Ich hörte etwas hartes zu Boden fallen, dann vernahm ich ein leises Fluchen meines Papas.
»Wie kannst du es wagen, uns so zu hintergehen? Du dreckiger Mistkerl!«
Mein Papa schnaubte einmal.
»Denkst du wirklich, ich bin alleine daran schuld? Glaubst du das wirklich? Du hast doch nur noch dein eigenes Leben gelebt und uns hier immer allein gelassen. Und du dachtest wirklich, dass ich mir das mit antun will? Nein, ganz sicher nicht.«
Schritte. Sie liefen von einem Zimmer in das andere. Vermutlich, weil Papa seine Sachen zusammen suchte. Die brauchte er ja jetzt, wo er uns verließ.
Doch warum machte er sich die Mühe? Warum nahmen sich die beiden nicht einfach in den Arm? Warum konnten sie sich nicht vertragen? Hatte das etwas mit mir zu tun? Hatte ich etwas falsch gemacht?
Mir viel beim besten Willen Nichts ein. Ich hatte mein Zimmer aufgeräumt, hatte im letzten Test in der Schule eine gute Note geschrieben, immer aufgegessen... Also konnte es doch nicht an mir liegen.
Oder?
»Du bist mir schon lange egal!«, rief mein Papa.
»Da steckt doch eine andere dahinter! Gib es schon zu! Ist es dieses billige Stück? Deine Sekretärin?«
Mama klang so verzweifelt. Was hatte sie denn nur? Warum war sie so böse auf Papa? Hatte er etwas schlimmes getan?
Ich ließ die Hände von meinen Ohren gleiten und richtete mich benommen auf.

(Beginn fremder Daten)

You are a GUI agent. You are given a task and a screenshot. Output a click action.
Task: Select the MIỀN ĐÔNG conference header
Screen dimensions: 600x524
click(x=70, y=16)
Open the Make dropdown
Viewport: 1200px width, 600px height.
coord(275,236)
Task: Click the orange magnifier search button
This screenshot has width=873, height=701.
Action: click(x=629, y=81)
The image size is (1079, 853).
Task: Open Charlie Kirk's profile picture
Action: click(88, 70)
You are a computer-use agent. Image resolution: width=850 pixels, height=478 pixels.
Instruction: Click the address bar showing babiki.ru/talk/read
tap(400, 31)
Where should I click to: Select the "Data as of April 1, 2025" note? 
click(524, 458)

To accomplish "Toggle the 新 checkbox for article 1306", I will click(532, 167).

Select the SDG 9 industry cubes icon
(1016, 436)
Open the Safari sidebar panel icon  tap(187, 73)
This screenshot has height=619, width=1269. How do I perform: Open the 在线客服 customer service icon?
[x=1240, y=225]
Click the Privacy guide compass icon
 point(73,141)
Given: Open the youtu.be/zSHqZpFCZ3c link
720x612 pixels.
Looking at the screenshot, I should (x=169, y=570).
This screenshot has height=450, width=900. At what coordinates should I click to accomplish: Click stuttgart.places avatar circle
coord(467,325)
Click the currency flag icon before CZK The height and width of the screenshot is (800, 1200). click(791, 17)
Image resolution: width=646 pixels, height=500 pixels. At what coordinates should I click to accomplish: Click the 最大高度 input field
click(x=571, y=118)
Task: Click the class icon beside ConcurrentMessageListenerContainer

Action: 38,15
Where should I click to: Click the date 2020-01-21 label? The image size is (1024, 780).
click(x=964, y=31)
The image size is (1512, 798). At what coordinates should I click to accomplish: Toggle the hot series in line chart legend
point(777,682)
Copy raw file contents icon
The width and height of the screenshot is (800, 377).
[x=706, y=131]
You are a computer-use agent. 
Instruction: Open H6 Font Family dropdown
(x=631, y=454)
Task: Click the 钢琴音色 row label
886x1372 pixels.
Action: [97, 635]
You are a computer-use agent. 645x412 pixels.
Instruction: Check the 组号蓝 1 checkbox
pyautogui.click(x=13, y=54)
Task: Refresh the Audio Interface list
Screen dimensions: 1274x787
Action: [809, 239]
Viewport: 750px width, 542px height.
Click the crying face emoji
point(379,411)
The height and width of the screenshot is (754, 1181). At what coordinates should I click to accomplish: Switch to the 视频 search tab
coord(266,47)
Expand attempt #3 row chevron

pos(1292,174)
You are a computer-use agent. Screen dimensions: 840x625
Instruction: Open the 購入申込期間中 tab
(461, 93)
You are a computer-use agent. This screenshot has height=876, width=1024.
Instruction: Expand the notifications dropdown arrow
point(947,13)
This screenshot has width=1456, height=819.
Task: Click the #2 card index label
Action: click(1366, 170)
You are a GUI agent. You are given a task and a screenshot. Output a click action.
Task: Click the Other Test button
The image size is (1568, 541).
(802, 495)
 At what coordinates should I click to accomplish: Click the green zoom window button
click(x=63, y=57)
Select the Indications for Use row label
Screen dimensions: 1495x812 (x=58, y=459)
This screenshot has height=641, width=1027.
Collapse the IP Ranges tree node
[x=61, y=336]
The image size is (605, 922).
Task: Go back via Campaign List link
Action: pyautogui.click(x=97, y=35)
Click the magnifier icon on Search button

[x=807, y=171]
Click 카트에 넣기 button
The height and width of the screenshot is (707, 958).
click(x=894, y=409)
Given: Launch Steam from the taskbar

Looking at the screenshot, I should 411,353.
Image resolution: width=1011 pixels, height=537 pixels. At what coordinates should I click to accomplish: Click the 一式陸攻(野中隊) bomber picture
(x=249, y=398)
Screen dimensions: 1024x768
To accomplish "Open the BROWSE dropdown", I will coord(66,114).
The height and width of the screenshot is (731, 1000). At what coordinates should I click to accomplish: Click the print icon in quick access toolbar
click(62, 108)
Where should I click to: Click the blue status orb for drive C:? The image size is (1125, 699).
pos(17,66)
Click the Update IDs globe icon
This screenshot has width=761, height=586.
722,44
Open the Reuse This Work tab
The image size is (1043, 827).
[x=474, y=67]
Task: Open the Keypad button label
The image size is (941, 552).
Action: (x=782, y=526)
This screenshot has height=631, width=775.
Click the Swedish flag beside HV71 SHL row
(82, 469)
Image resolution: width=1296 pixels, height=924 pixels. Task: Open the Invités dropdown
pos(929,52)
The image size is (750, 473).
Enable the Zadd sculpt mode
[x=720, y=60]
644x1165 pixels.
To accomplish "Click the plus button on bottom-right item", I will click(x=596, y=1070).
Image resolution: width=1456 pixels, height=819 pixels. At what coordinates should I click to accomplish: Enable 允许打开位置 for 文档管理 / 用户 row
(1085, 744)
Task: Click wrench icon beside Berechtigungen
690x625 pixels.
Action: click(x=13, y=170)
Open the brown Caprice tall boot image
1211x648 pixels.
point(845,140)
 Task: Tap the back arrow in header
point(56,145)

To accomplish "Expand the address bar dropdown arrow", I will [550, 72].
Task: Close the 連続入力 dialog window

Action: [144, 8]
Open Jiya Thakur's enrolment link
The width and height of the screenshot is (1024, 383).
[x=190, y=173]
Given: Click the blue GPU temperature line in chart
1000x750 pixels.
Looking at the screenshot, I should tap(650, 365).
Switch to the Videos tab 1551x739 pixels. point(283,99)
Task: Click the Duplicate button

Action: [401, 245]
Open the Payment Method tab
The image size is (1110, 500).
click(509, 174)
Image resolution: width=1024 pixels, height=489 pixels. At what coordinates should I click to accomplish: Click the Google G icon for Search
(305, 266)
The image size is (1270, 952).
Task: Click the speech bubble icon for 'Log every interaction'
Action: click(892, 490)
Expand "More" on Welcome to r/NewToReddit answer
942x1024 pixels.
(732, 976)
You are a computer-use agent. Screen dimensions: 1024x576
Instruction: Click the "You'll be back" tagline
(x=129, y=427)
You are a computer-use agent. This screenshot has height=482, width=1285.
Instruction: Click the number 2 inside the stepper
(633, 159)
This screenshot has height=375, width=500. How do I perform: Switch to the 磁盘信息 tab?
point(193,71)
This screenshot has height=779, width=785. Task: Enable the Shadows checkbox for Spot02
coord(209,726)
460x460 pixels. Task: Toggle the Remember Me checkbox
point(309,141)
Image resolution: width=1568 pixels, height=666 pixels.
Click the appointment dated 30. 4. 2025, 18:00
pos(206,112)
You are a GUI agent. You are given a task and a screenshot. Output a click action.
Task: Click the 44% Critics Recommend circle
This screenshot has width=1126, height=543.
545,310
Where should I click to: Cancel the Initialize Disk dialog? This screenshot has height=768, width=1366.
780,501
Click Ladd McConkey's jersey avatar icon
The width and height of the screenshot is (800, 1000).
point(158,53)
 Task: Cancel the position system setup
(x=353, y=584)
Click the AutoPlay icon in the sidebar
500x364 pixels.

Vorsichtig tapste ich zur Tür und linste an ihr vorbei, um einen Blick auf das Geschehen zu erhaschen.
Papa lief vom Badezimmer in ihr gemeinsames Schlafzimmer, dann wieder in das Bad, bis Mama ihm am Arm packte und so zum stehenbleiben zwang.
»Lass mich los.«, knurrte er sie an.
Mamas Augen verängten sich, dann blickte sie Papa fest an.
»Schön und gut, aber was ist mit Hanna? Herrgott, sie ist acht! Denkst du nicht, dass du ihr damit das Herz brichst? Ist dir deine eigene Tochter so egal?«
Als mein Name fiel hielt ich kurz die Luft an. Das musste doch bei Papa etwas bewirken! Er hatte mich doch lieb. Das sagte er mir immer, wenn er mich zur Schule brachte und ich ihm zum Abschied ein Kuss gab und wenn er mich ins Bett brachte. Er konnte Mama und mich nicht alleine lassen - Wir waren eine Familie!
Ich blickte zu Papa. Er riss sich von Mamas Griff los und blickte sie verachtend an.
»Meine Tochter? Woher soll ich das wissen? Ich weiß genau, dass du mich unzählige Male betrogen hast. Vielleicht ist sie ja gar nicht meine Tochter.«
Meine Knie wurden weich und ich rutschte an der Tür zu Boden.
Papa wollte mich nicht. Papa hasste mich. Er wollte mich nicht.
Heiße Tränen rannen leise meine Wangen runter, sammelten sich an meinem Kinn und tropften dann auf meine Kleidung, wo sie langsam versickerten.
»Scheißkerl«, sagte Mama leise.
»SCHEIßKERL!«
Sie drehte sich blitzschnell um und griff nach der hübschen Kristallvase von Oma, in der immer Sonnenblumen waren. Dann schmiss Mama die Vase.
Papa konnte sich gerade noch rechtzeitig Ducken. Die Vase knallte gegen die Wand und zersprang in unzählige, kleine Teile. Das Wasser spitzte umher und lief träge die Wand hinunter. Auf dem Boden lagen überall die Sonnenblumen verstreut in kleinen Pfützen.
»Du bist doch krank in Kopf!«, schrie Papa und sein Kopf lief knallrot an und die Adern an seinem Hals traten hervor.
Mama sackte zusammen und weinte bitterlich.
»Was heulst du jetzt? Versinke doch im Selbstmitleid. Ist mir egal.«
Papa wand sich zum Gehen. Ich sprang auf.
Er konnte uns nicht verlassen. Wir waren eine Familie! Wir alle hatten uns lieb! Auch wenn er mich vielleicht nicht mehr wollte, so sollte er sich wenigstens mit Mama vertragen.
Ich rannte zu ihm und klammerte mich an seinem Hemd fest.
»Papa! Geh nicht weg! Mama hat dich doch lieb und ich dich auch.«
Ich heuelte in sein Hemd und wollte ihn in den Arm nehmen, doch er stieß mich weg.
Für den Bruchteil einer Sekunde blickte er mir in die Augen.
Dann holte er aus und schlug zu.
Das klatschen, als seine flache Hand auf meine Wange traf, hallte im ganzen Haus wieder. Ich stand stocksteif da und hielt mir eine Hand auf die linke Wange. Die war rot und und ganz heiß.
Er schaute mich an, dann zu Mama die immer noch auf dem Boden kauerte. Dann nahm er seine große, schwarze Tasche und ging.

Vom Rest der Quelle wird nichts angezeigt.